**Assignment**
Look for the line with "Task: Expand the"; please transcribe it and every later line in the entries exactly, up to the end, leaving pictures out.

***** Dataset records *****

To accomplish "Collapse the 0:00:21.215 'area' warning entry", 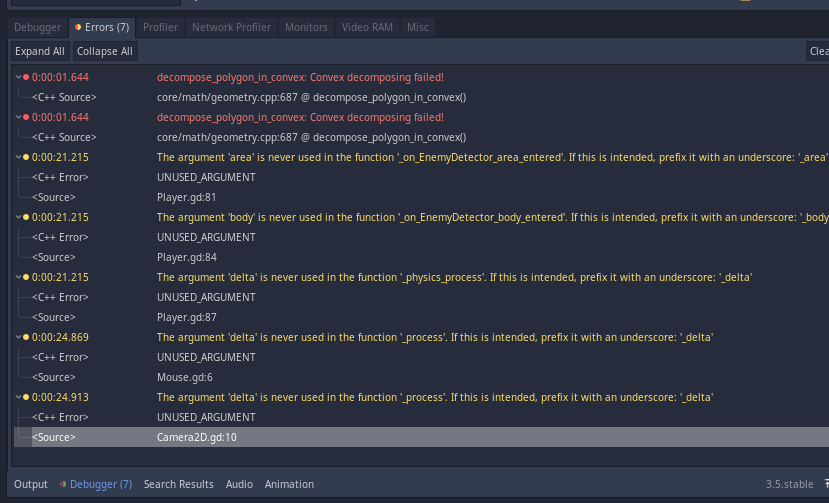I will click(19, 157).
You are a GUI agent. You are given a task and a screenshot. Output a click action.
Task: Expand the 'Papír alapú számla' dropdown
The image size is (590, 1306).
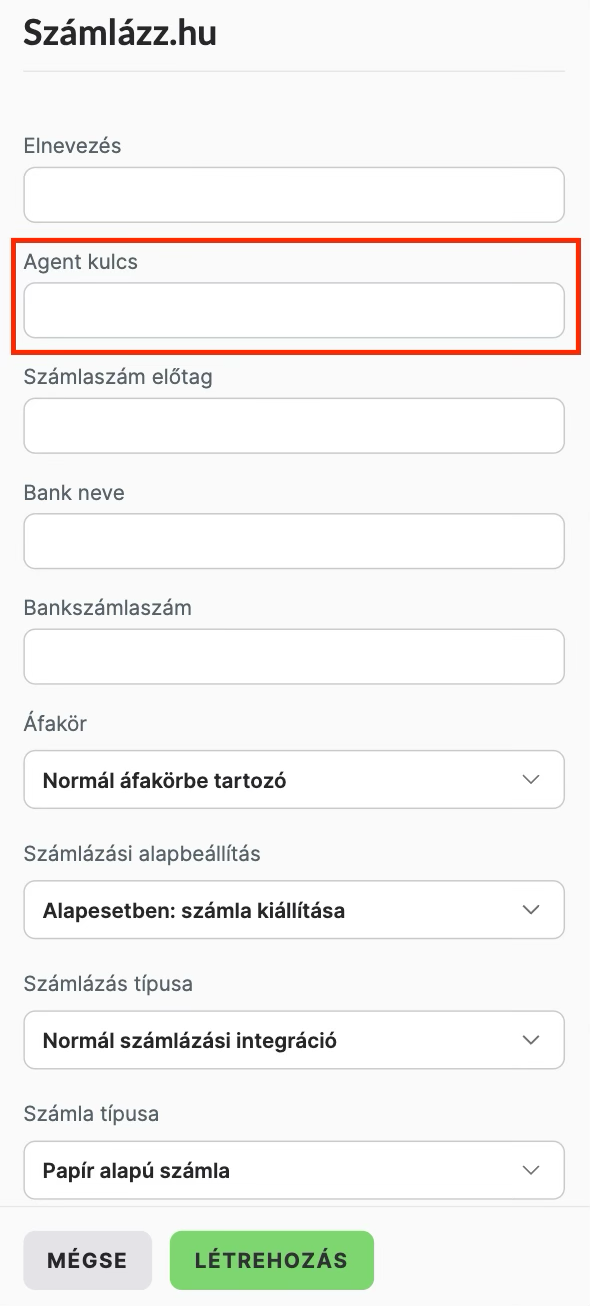coord(294,1170)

*****

**Your response**
Task: Expand the 'Papír alapú számla' dropdown
The image size is (590, 1306).
coord(294,1170)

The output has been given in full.